Elbtunnel-Durchbruch beschleunigt SuedLink-Projekt für die Energiewende
Waldtraut TröstElbtunnel-Durchbruch beschleunigt SuedLink-Projekt für die Energiewende
Elbtunnel-Durchbruch früher als geplant gelungen
Der 5,2 Kilometer lange Tunnel unter der Elbe verbindet künftig Wewelsfleth in Schleswig-Holstein mit Wischhafen in Niedersachsen. Er ist ein zentrales Element der deutschen Energiewende.
Für den Bau setzten die Teams maschinellen Tunnelvortrieb ein und trieben die Röhre tief unter dem Flussbett voran. Herausfordernde Bedingungen wie wasserführende Bodenschichten bremsten die Arbeiten zeitweise aus. Doch auf den letzten 400 Metern ermöglichte günstiger Untergrund eine zügige Vorwärtsbewegung – mit einem Spitzenwert von 32,6 Metern pro Tag.
In der besten Woche schafften die Bauleute 158,7 Meter.
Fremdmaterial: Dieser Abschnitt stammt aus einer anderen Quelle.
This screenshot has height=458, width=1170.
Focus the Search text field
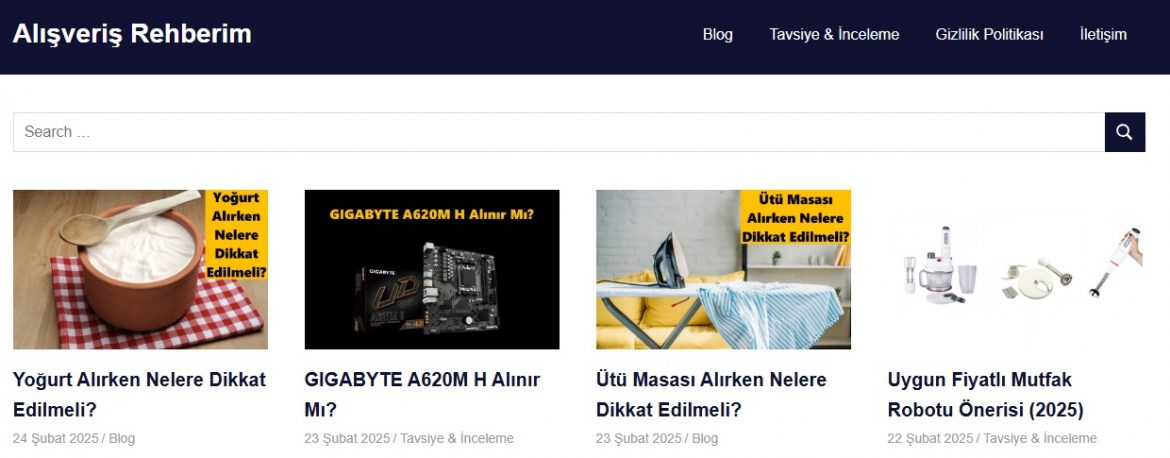click(x=558, y=132)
Dank dieser Leistung gelang der Durchbruch früher als erwartet. Nun beginnen die Innenausbauarbeiten und die technische Ausstattung des Tunnels.
Fertig gestellt, wird er Hochspannungs-Gleichstromkabel unter dem Fluss aufnehmen – ein entscheidender Abschnitt des Stromtrassen-Projekts SuedLink. Das Vorhaben markiert einen wichtigen Schritt für die deutsche Energieinfrastruktur.